И потянулись берега — один живописней другого. Кто плавал по рекам, тот знает: такое плавание не может наскучить. Что ни верста, то новые виды. Проплывают мимо острова и островки, деревеньки и деревнюшки, города и местечки. А на судах продовольствуются красной рыбой — осётром и стерлядью. Всего много, рыбы всякой — ешь не хочу, хошь уху, хошь балык. Уха непременно тройная, а балык свежайший.
— Балык — по-турецки рыба, государь, — просвещал князь Дмитрий. — Балыкчи, стало быть, рыбак. Татары да турки весьма много наследили в славянских языках. Да и в молдавском тоже.
— Отчего это, княже?
— Воевали наши земли, с юга на север шли, с востока на запад. Я сказал — шли. Нет, тучею неминучею саранчиною скакали на выносливых своих шерстистых конях, разоряли города, брали дань не только мехами, мёдом, златом да серебром, но и кровью — младенцами, людьми, живым товаром — рабами. Обсеменили наши земли. В юности я мнил: чиста наша кровь, идёт она от греческих да молдавских предков. Пока отец не просветил: род наш пошёл от крещёного татарина. Не осталось чистой крови, не осталось и чистого языка. Всё перемешалось.
— Я сие ведал, однако не думал, что столь далеко зашло, — засмеялся Пётр. — И во мне небось, ежели копнуть поглубже, нечто от басурманских кровей отыщется. Ручеёчек, струйка какая-нибудь.
— Ох, государь, опасаюсь, что так оно и есть, — встрял Толстой. — Но нету в том худа. Мудрецы говорят: от смешения кровей род крепше делается, а натура человеческая богаче.
— Меж тем предки наши чистотою крови гордились, — задумчиво произнёс Пётр. — Боярские роды от Рюрика себя вели. Смехотворно! Хоть бабы и в затворе жили, а тайно грешили. О мужиках и разговору нет. Будь человек, достойный сего звания. А каких ты кровей — не суть важно.
— Чистый язык есть говяжий, — под общий смех объявил Пётр Андреевич. — Я до него большой охотник, особливо ежели он под белым соусом.

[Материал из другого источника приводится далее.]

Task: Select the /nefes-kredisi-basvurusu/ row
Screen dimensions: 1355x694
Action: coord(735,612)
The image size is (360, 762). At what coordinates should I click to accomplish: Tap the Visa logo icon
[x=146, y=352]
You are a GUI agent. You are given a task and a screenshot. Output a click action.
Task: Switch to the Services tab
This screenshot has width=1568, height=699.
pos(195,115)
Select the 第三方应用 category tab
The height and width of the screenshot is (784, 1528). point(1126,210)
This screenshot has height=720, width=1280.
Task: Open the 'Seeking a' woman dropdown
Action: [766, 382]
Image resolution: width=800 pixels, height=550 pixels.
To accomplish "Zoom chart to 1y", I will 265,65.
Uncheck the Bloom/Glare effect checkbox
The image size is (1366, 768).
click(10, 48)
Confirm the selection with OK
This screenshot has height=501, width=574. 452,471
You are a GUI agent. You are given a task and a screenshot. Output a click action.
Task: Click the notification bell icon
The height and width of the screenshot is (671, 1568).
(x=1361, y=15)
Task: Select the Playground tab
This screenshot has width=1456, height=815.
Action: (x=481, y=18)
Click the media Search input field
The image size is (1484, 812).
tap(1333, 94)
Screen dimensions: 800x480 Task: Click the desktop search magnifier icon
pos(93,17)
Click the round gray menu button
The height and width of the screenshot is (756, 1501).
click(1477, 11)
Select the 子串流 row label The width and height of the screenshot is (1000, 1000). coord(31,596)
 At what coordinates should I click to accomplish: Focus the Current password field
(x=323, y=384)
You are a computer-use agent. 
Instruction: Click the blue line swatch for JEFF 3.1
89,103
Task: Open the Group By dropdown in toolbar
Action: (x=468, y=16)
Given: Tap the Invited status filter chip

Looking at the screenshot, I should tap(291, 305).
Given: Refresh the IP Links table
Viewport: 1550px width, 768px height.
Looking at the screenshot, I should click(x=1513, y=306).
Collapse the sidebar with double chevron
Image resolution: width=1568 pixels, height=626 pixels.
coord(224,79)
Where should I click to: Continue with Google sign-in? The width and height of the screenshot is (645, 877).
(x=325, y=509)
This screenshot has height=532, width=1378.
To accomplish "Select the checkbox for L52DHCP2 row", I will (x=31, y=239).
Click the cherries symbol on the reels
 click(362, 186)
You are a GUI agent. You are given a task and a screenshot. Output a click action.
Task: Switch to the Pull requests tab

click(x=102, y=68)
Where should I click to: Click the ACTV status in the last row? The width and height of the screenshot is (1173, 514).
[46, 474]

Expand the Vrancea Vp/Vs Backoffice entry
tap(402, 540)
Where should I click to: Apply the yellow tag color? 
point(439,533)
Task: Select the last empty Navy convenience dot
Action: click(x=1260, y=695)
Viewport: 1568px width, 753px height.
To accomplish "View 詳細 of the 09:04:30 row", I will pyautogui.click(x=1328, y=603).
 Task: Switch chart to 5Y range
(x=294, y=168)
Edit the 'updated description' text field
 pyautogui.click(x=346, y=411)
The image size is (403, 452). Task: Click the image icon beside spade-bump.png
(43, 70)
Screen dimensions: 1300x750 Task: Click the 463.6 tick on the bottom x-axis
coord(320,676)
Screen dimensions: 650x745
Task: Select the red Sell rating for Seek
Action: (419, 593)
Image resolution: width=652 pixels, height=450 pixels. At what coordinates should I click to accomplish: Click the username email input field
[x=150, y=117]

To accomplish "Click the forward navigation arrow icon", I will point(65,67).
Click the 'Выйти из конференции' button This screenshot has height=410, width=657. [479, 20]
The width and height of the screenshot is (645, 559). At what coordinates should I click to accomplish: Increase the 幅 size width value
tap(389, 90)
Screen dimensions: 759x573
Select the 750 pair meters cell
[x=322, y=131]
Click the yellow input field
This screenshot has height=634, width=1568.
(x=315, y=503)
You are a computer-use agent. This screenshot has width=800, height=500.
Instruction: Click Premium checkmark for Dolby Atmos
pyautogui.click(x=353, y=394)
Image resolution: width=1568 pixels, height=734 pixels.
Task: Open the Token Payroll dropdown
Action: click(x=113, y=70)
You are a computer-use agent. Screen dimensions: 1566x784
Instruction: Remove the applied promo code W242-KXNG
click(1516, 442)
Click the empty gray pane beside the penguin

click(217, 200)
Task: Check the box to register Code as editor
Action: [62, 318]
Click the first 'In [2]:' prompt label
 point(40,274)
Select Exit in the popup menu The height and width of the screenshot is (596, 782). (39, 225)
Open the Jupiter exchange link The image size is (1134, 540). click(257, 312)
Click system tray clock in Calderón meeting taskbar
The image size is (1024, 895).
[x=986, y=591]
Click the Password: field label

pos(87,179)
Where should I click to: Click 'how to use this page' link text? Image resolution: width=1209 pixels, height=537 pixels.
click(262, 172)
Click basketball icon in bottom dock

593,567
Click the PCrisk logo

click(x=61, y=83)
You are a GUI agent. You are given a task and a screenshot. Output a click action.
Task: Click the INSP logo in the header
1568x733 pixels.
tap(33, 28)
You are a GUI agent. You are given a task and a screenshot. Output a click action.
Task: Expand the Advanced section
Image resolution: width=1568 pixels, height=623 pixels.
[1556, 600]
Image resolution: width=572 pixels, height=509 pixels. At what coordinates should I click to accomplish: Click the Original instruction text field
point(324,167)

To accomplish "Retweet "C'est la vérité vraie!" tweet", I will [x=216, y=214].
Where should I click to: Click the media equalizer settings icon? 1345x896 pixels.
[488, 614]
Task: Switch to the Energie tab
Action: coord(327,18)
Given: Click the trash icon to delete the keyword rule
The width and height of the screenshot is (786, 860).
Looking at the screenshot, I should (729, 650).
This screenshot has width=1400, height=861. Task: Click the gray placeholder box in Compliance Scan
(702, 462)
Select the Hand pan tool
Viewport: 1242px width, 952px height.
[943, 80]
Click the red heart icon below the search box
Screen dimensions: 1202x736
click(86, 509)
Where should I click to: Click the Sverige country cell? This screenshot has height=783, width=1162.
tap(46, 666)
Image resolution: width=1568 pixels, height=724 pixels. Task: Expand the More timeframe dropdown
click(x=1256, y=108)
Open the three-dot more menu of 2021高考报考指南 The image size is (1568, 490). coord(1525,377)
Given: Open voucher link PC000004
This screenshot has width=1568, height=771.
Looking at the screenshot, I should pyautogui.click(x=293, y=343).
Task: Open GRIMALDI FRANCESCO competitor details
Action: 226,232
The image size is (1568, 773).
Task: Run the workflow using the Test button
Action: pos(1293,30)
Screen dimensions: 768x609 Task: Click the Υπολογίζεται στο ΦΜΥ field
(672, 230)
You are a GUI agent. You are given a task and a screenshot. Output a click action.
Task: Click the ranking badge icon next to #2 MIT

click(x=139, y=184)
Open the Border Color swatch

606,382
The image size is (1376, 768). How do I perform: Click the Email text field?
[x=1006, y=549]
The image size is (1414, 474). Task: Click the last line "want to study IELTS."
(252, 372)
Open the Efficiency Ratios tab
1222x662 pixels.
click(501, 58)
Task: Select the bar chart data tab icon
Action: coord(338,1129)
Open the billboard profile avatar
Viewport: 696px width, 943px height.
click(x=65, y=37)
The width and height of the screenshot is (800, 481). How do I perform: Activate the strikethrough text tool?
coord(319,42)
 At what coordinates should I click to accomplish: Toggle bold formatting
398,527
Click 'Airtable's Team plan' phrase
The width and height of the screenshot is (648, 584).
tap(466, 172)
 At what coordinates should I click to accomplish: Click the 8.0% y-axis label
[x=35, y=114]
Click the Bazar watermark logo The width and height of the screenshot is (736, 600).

Разговор этот вызвал общий интерес. Однако все сошлись на том, что истинно мнение государя. Пример его царствования есть прямая тому иллюстрация. Вокруг него собрались разноплеменные люди не по родовитости их, а по способностям. Настоящее вавилонское смешение!
Сказано было: вокруг него собрались. Но лучше было бы: он собрал вокруг себя. Он притягивал их ровно магнит, а они притягивались к нему с неодолимой силой, ибо через него и с его помощью видели осуществление своих заветных чаяний и могли оценить высоту и размах его преобразований.
Разговор невольно прервался, когда впереди открылся Саратов. Решено было сделать кратковременную остановку, дабы сменить гребцов, пополнить кладовые свежим провиантом, выслушать доклад тамошнего управителя и испросить у святителя Николая благополучия в окончании пути по водам.
Весь церемониал пребывания на саратовском берегу был скучен и обыкновенен, и Пётр со своей обычной нетерпеливостью и бесцеремонностью постарался его елико возможно сократить.
Процессия вышла из собора, провожаемая пением хора и бормотанием епископа, и направила уже свои стопы к набережной, как вдруг, раздвинув всех, к Петру подскакал конник, спешился. И не успели гвардейцы, опешившие от таковой прыти, опомниться, кинулся в ноги государю.
— Видали каков, — оборотился Пётр к своим спутникам, — Природный татарин, конь — его голова и ноги, проскользнёт меж толпы ровно уж. Ты кто? — буркнул он, глядя на дерзкого пришельца, чьи черты и островерхая шапка обличали в нём туземного человека.
— Асан Шалеев я, великий начальник, — на ломаном русском языке объявил человек. — Привёз тебе лист от повелителя калмыков хана Аюки.
— Алексей, прими и чти. Вслух чти, дабы все слышали, чего желает хан Аюка, наш верноподданный.